In a statement released Monday, the state’s largest private employer announced it will be consolidating certain management and administrative positions, with a focus on non-clinical and non-patient-facing roles.
This move is aimed at enhancing efficiency, reducing costs, and maximizing support for frontline clinicians, according to an MGB spokesperson.
“As a not-for-profit integrated healthcare system, Mass General Brigham is firmly committed to investing in our mission of patient care and quality outcomes, research, education, and improving the health in underserved communities,” the spokesperson said.
The statement also revealed that MGB is facing a $250 million budget deficit, and the layoffs are part of an effort to cut $200 million in salary and benefit expenses.
“We recognize the impact that this difficult decision will have on our impacted employees and Mass General Brigham is providing market competitive severance packages and benefits coverage to them,” the statement said. “We are grateful for the contributions of these colleagues and the value that all our employees bring to our organization each and every day”
The first round of layoffs is expected to take place this week, with a second round scheduled for March.

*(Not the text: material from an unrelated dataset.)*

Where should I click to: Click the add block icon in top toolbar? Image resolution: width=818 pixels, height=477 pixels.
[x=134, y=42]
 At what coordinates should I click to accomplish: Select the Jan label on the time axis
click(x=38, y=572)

The layoffs could potentially impact employees at 12 hospitals under the MGB umbrella:
- Mass General Hospital, 55 Fruit Street, Boston
- Mass Eye and Ear 243 Charles Street, Boston
- Brigham and Women’s Hospital, 75 Francis Street, Boston
- Spaulding Rehab Hospital, 300 1st Avenue, Charlestown
- Spaulding Rehab Hospital (Cape Cod), 311 Service Road, Sandwich
- Brigham and Women’s Faulkner Hospital, 1153 Centre Street, Jamaica Plain
- McLean Hospital, 115 Mill Street, Belmont
- Newton-Wellesley Hospital, 2014 Washington Street, Newton
- Salem Hospital, 81 Highland Avenue, Salem
- Wentworth-Douglass Hospital, 789 Central Avenue, Dover, New Hampshire
- Martha’s Vineyard Hospital, 1 Hospital, Oak Bluffs
- Nantucket Cottage Hospital, 57 Prospect Street, Nantucket
While executives say the sweeping cuts are aimed at management and administrative-level employees with no impact on front-line workers, Boston University School of Public Health’s David Rosenbloom suspects the changes could reach patients.
“It’s impossible to shield these cuts from having an impact on patient care,” Rosenbloom said. “It will further harm providers. They will have less support than they have. They will feel less valued than they are.”
The dismal notification of the largest layoff in the history of MGB has left Newton Wellesley Hospital nurse Paula Ward fearing the worst for what’s to come.
“We’re already strapped as we are. There are tons of patients. I’m a 12-bed unit. As soon as we get patients out, we’re getting calls from all over the state and in other states in New England to get patients in there,” Ward said.
Ward, who serves as vice chair for the Mass. Nurses Association at Newton Wellesley, is not comforted by the assurance that the layoffs will not affect front-line workers.
“You take away the upper management in those smaller areas, it’s all going to flow down,” Ward said.
MGB said it’s been facing the “same unrelenting pressures” other health care systems nationwide have been dealing with.
“We are facing the same unrelenting pressures affecting many health care systems across the country that are contributing to a projected budget gap of a quarter of a billion dollars within the next two years,” the MGB spokesperson noted.
MGB currently employs approximately 82,000 people.